PROBLEM: Could you filter the listing for lines with the word "screenshot" and return them?

PROVIDED MATERIAL:
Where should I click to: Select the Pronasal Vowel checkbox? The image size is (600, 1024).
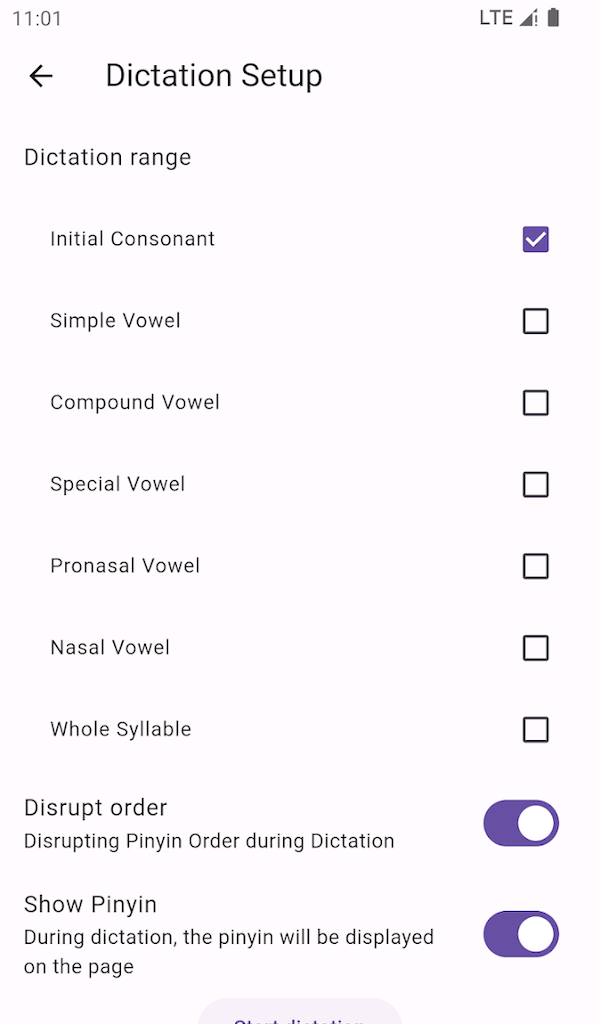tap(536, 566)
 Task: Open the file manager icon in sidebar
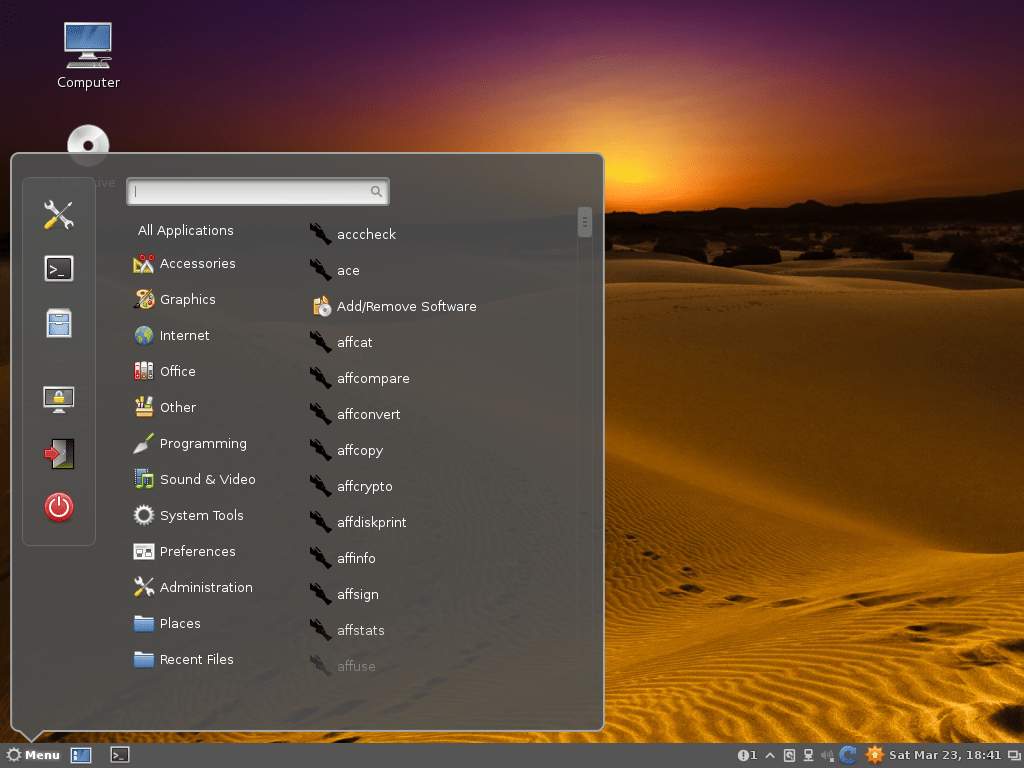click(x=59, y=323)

==

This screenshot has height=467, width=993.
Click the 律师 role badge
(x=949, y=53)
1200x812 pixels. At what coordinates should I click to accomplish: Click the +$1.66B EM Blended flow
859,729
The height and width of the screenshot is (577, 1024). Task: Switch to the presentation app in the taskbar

YOUR RESPONSE:
This screenshot has height=467, width=993.
The height and width of the screenshot is (577, 1024). Task: Switch to the presentation app in the taskbar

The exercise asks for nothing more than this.